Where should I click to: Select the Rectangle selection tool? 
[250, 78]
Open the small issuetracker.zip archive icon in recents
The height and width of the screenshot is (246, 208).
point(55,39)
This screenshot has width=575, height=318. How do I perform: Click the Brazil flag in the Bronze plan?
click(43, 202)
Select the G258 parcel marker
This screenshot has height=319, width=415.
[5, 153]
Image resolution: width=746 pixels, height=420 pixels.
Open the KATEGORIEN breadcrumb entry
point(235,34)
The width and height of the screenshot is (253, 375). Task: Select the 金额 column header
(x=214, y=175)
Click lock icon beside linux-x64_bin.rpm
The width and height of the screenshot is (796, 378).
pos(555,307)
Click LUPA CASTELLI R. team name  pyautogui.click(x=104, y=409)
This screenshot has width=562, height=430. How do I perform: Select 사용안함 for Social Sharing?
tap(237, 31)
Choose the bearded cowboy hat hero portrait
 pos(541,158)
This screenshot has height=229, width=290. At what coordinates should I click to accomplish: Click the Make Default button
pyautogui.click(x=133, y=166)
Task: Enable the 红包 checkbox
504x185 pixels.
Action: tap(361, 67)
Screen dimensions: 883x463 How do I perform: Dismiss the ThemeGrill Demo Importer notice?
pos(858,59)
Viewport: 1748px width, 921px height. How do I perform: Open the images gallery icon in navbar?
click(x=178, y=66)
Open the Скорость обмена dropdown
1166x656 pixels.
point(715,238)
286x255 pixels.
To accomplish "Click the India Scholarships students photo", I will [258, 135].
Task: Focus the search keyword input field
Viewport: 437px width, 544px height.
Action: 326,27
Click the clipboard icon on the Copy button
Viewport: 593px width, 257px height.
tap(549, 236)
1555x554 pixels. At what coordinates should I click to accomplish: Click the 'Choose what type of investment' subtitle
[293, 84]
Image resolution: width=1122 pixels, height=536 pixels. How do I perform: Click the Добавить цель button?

· · ·

Above is a listing; print exactly its lines from the one with "The height and" through the one with "Click lock icon beside linux-x64_bin.rpm", and no other lines.

The height and width of the screenshot is (246, 208).
point(55,39)
This screenshot has width=575, height=318. How do I perform: Click the Brazil flag in the Bronze plan?
click(43, 202)
Select the G258 parcel marker
This screenshot has height=319, width=415.
[5, 153]
Image resolution: width=746 pixels, height=420 pixels.
Open the KATEGORIEN breadcrumb entry
point(235,34)
The width and height of the screenshot is (253, 375). Task: Select the 金额 column header
(x=214, y=175)
Click lock icon beside linux-x64_bin.rpm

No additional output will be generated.